To do >>
Return every one of the rows below verbatim, with no change to any line.

Records shown >>
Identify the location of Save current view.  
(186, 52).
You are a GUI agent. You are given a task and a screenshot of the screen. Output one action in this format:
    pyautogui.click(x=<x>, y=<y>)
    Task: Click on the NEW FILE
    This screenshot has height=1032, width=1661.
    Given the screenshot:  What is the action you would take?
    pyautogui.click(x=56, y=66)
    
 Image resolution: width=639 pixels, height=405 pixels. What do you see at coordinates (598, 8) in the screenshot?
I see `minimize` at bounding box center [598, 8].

The answer >>
Identify the location of Save current view.  
(186, 52).
You are a GUI agent. You are given a task and a screenshot of the screen. Output one action in this format:
    pyautogui.click(x=<x>, y=<y>)
    Task: Click on the NEW FILE
    This screenshot has height=1032, width=1661.
    Given the screenshot:  What is the action you would take?
    pyautogui.click(x=56, y=66)
    
 Image resolution: width=639 pixels, height=405 pixels. What do you see at coordinates (598, 8) in the screenshot?
I see `minimize` at bounding box center [598, 8].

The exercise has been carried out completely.